Saturday, March 22, 2008

Life Today

In my past posts, I wrote in generalities about the past, but where am I now? I basically do nothing all day. I receive disability from the Social Security Administation. At middle-age, I live with my mother and father. I do not work as I have explained in my previous post.



I have no friends, at least no friends here in ***FABULOUS*** Las Vegas. I have no girlfriend or wife. Life is miserable. I cannot even explain to normies that I have a disability, because my disabiliy is one you're not supposed to have. I made a conscious decision to not try to make friends anymore because most people condemn me for having a mental illness.



They say it's my fault I contracted bipolar disorder due to my not eating right, poor upbringing by my parents, or my plain immorality. They just want to assure themselves that their "superior" habits and practices are what keep them from contracting a mental illness.



So I have to stay in the closet with my mental condition. I only talk to health care workers, my family, and the employees at stores, restaurants, etc. I try to stay as anonymous as possible.



Since I left graduate school in 2001, I have been unable to obtain full-time employment despite my best efforts. The best I could do was work as a tutor of mathematics and physics at the Community College of Southern Nevada (now College of Southern Nevada). The work was part-time and carried no benefits.



I puzzled my co-workers, most of whom were college students who could only work part-time or had to work two part-time jobs. They could not understand how I could support myself on only one part-time job. I seemed like a normal person when I came to work each day. One co-worker just asked me, "What do you do with all your extra time?"



"I drive my parents to the doctor," I said. It was necessary to keep our car available in the morning since my parents are too old to drive. That was why I worked in the afternoons and evenings only.



"What? You drive your parents every day to the doctor?" said my co-worker.

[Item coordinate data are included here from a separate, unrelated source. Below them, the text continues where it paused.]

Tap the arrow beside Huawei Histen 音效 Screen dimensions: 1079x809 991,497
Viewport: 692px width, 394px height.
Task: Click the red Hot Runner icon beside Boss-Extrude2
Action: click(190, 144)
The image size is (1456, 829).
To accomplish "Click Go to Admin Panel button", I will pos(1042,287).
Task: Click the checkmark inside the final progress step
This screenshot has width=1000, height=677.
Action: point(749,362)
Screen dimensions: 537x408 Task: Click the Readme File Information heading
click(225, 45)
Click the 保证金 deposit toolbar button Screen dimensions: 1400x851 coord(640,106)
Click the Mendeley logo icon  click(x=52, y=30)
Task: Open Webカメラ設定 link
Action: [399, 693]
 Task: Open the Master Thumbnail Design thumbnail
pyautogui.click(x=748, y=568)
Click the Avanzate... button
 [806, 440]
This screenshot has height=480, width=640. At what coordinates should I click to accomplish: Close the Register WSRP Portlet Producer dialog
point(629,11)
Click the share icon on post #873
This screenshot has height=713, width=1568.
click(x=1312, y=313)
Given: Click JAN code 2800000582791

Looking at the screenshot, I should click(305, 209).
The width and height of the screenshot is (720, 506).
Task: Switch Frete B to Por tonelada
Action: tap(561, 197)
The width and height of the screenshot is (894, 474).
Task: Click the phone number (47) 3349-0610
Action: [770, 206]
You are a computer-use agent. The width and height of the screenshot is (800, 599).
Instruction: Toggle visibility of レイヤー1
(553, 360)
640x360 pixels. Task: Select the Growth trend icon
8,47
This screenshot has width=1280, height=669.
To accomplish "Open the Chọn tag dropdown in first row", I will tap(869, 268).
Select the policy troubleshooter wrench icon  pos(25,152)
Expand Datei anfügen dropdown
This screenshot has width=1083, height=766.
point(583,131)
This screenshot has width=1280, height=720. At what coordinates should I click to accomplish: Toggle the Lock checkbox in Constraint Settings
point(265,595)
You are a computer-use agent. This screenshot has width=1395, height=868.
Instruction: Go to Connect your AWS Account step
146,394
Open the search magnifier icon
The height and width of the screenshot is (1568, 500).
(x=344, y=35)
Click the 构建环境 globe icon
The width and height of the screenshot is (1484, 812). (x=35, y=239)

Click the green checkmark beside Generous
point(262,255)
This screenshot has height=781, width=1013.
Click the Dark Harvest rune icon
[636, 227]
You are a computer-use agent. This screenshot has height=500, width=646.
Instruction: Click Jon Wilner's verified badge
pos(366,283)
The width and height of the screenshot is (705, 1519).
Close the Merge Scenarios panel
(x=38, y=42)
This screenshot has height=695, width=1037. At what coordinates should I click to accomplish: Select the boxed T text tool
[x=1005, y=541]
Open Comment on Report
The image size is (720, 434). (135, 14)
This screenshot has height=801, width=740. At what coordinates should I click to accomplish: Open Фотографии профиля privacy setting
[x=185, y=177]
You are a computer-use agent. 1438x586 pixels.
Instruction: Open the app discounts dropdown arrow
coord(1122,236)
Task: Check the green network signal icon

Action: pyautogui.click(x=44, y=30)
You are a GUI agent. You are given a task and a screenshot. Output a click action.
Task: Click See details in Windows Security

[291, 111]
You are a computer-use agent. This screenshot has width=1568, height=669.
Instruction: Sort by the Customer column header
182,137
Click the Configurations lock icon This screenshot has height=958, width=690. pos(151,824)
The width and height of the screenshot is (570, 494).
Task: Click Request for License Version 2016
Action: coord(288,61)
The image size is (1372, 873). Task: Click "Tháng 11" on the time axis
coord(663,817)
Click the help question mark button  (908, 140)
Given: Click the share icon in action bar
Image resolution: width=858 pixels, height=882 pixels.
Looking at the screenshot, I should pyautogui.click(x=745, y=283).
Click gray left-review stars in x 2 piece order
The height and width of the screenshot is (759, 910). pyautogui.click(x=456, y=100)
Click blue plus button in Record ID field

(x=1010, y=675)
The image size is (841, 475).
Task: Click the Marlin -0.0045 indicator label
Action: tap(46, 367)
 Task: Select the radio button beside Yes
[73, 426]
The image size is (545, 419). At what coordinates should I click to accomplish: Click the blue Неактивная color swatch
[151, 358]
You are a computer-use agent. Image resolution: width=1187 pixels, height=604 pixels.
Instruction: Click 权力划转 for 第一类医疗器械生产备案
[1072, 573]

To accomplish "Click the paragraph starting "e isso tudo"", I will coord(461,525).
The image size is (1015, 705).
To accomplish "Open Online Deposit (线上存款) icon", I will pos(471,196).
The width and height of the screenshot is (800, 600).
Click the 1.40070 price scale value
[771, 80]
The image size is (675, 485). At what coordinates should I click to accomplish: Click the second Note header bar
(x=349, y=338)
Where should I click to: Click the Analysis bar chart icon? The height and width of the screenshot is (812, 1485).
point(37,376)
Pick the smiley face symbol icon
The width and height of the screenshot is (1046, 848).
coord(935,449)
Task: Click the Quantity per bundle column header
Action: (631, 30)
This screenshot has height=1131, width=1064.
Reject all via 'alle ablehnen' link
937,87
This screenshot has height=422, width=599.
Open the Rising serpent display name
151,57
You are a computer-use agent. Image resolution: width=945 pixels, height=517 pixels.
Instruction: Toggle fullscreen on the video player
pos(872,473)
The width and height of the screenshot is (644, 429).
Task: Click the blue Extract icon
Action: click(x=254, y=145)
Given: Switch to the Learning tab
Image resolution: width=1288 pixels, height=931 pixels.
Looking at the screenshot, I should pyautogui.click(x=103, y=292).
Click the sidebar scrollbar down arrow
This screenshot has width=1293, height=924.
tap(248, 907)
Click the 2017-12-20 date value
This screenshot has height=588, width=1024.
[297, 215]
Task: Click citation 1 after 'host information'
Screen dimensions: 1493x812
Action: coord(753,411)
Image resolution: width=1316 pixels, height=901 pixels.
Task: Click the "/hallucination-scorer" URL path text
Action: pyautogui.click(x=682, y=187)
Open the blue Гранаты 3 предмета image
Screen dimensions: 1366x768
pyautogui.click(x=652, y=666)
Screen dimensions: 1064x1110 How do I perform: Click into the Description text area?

The basic problem I had with working was explaining my unusual life situation. My co-workers constantly asked me questions about my life history and my current life situation. I didn't want to come out and just say, "I'm crazy, and that's why my life is a mess!" I found myself making up small lies to cover my condition as a bipolar man. The more lies I made up, the worse my situation became at the college.

Then I'd have to explain why a middle-age man like me still lives with his parents. I explained that in a previous post. My student co-workers often lived on financial aid from the college, so they wondered why I didn't have a "real" job as a college graduate with graduate school credit. Why did I not work 8 am - 5 pm, own an SUV, own a house, have a wife and 2.3 children? What was my story, they wondered?

At College of Southern Nevada I was constantly on guard to protect my dark secret. I acted like a normal person, not screaming, "Repent! The end is at hand!" in the hallways. If I were normal, why didn't I live like a normal person (defined as a man who works 8 am - 5 pm, owns an SUV, owns a house, and has a wife and 2.3 children)?

Part of their problem was as young adults, my co-workers at College of Southern Nevada had never experienced REAL hardship. They weren't old enough to have something really bad happen to them (e.g. contract a severe mental illness or physical illness). In their naive young minds, people get everything they want as long as they work hard. They could not understand why I went to graduate school at places like Harvard University and Duke University without earning a Ph.D. Doesn't everyone who attends Harvard or Duke earn a degree? Universities never tell prospective students that their chances of success (graduation AND gainful employment) are less than 100%.

Instead, universities tout their success stories. All the universities I attended send me magazines filled with success stories of alumni. They would never publish my story, a promising young scientist who lost his mind. So my naive young co-workers at College of Southern Nevada have delusions in their minds that upon earning their bachelor's degrees or higher, someone will hand them a check for a billion dollars so they'll never have to work again.